WORK INSTRUCTION -
Could you duplicate the portion of the lemmatization text below, starting at "for word, tag in pos_tag(word_tokenize(text))]" and ending at "set.union(stopwords_json_en, stopwords_nltk_en, stopwords_punct)", word for word?
++++ SUPPLIED TEXT
This section is just assigning a tag `morphy_tag` to different types of words to encode information about what type of word it is.

In [15]:
from nltk import pos_tag
from nltk.stem import WordNetLemmatizer

wnl = WordNetLemmatizer()

def penn2morphy(penntag):
    """ Converts Penn Treebank tags to WordNet. """
    morphy_tag = {'NN':'n', 'JJ':'a',
                  'VB':'v', 'RB':'r'}
    try:
        return morphy_tag[penntag[:2]]
    except:
        return 'n' # if mapping isn't found, fall back to Noun.
    
# `pos_tag` takes the tokenized sentence as input, i.e. list of string,
# and returns a tuple of (word, tg), i.e. list of tuples of strings
# so we need to get the tag from the 2nd element.
print(word_tokenize("He is walking to school"))
walking_tagged = pos_tag(word_tokenize('He is walking to school'))
print(walking_tagged)

[wnl.lemmatize(word.lower(), pos=penn2morphy(tag)) for word, tag in walking_tagged]

['He', 'is', 'walking', 'to', 'school']
[('He', 'PRP'), ('is', 'VBZ'), ('walking', 'VBG'), ('to', 'TO'), ('school', 'NN')]


['he', 'be', 'walk', 'to', 'school']

In [16]:
def lemmatize_sent(text): 
    # Text input is string, returns lowercased strings.
    return [wnl.lemmatize(word.lower(), pos=penn2morphy(tag)) 
            for word, tag in pos_tag(word_tokenize(text))]

lemmatize_sent('He is walking to school')

['he', 'be', 'walk', 'to', 'school']

In [22]:
stoplist_combined = set.union(stopwords_json_en, stopwords_nltk_en, stopwords_punct)
++++++++
++++ SOURCE MATERIAL
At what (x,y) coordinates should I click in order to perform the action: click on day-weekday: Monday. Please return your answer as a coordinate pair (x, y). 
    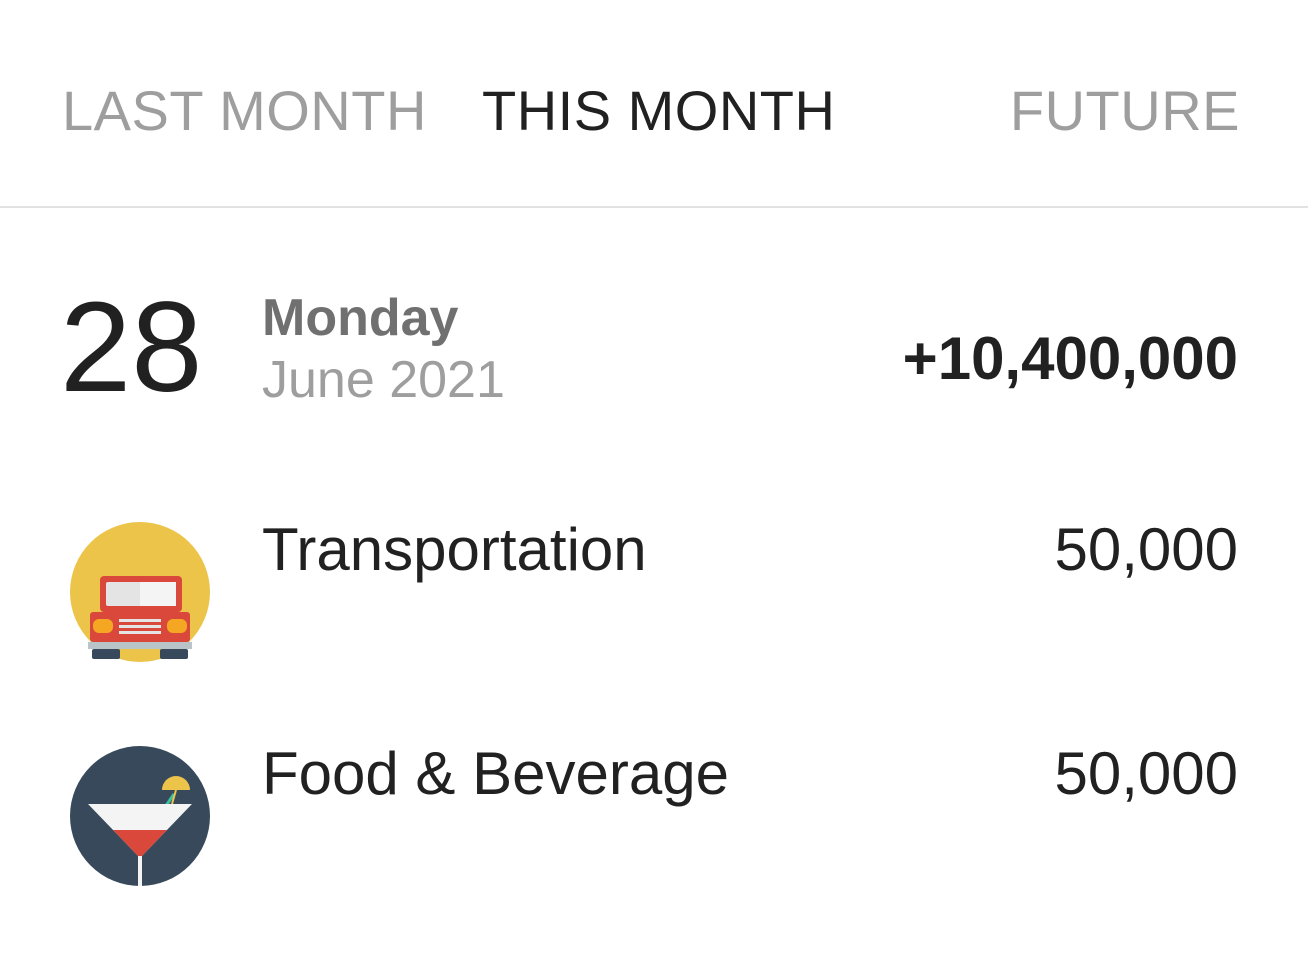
++++++++
PROBLEM SOLUTION -
for word, tag in pos_tag(word_tokenize(text))]

lemmatize_sent('He is walking to school')

['he', 'be', 'walk', 'to', 'school']

In [22]:
stoplist_combined = set.union(stopwords_json_en, stopwords_nltk_en, stopwords_punct)